COSA FARE:
A - Come riassumeresti in due frasi il testo sul Covid-19 in India?
B - Rispondi, in base al testo sul Covid-19 in India, a ciascuna di queste domande, una per riga:
(i) Quanti morti in 24 ore riporta il bollettino del Ministero della Sanità?
(ii) Quale Paese ha più contagi dell'India?
(iii) In quali tre stati la domanda di ossigeno è più che triplicata?

TESTO DI STUDIO:
==============================

In India una tragedia che peggiora di giorno in giorno

L’India è oramai da settimane il secondo Paese al mondo con più contagi da Covid-19 dopo gli Stati Uniti. Più di 5 milioni di positivi e oltre 85 mila deceduti. Leggere il bollettino sanitario del Ministero della Sanità fa tremare le gambe: 90.000 persone positive e 1.290 morti in sole 24 ore. Il tasso di infezione misurato potrebbe essere il più alto al mondo, gli esperti sostengono che ancora non c’è alcun segno che il Paese possa raggiungere il picco.

In Maharashtra, Gujarat e Uttar Pradesh, tre stati in cui gli ospedali fanno fatica a gestire i pazienti, la domanda di ossigeno è più che triplicata e i posti letto in terapia intensiva sono sempre meno.

==============================

DATI FORNITI:
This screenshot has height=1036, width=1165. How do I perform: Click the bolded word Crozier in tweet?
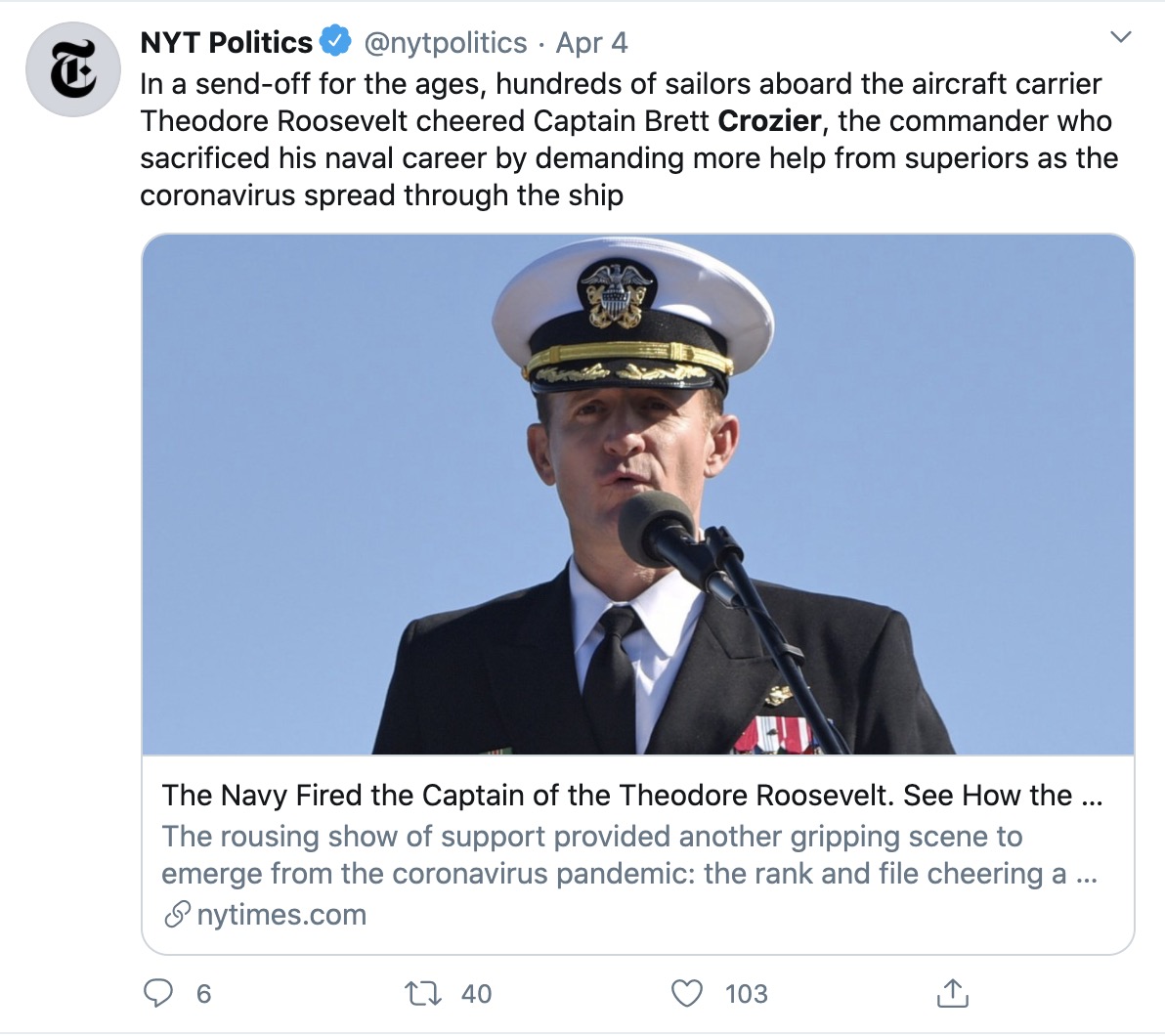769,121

==============================

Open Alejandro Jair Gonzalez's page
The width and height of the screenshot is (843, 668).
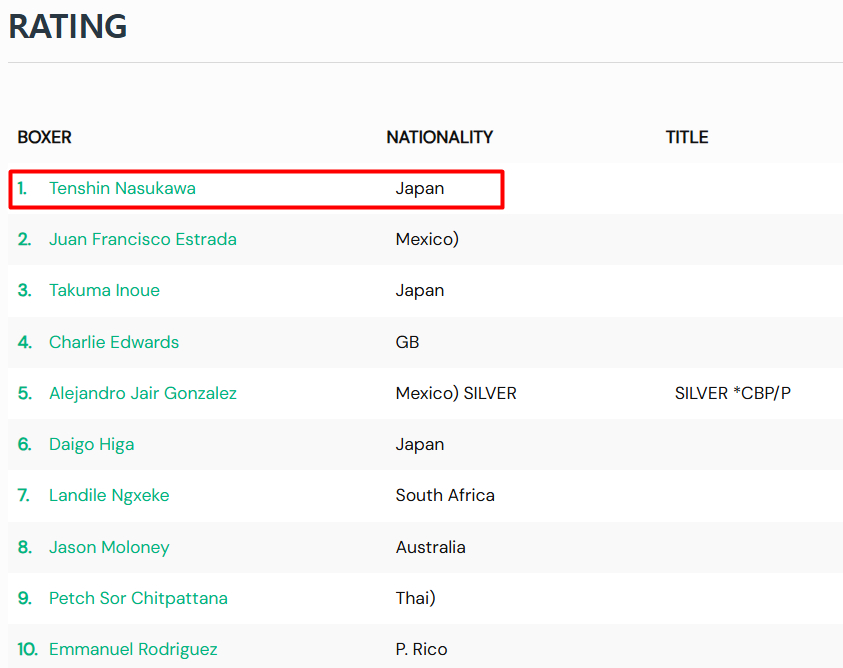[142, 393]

==============================

SOLUZIONI:
A - L'India è da settimane il secondo Paese al mondo per contagi da Covid-19 dopo gli Stati Uniti, con più di 5 milioni di positivi e oltre 85 mila morti, e secondo gli esperti non c'è ancora alcun segno che possa raggiungere il picco. In Maharashtra, Gujarat e Uttar Pradesh gli ospedali fanno fatica a gestire i pazienti, la domanda di ossigeno è più che triplicata e i posti letto in terapia intensiva sono sempre meno.

B -
(i) 1.290 morti.
(ii) Gli Stati Uniti.
(iii) Maharashtra, Gujarat e Uttar Pradesh.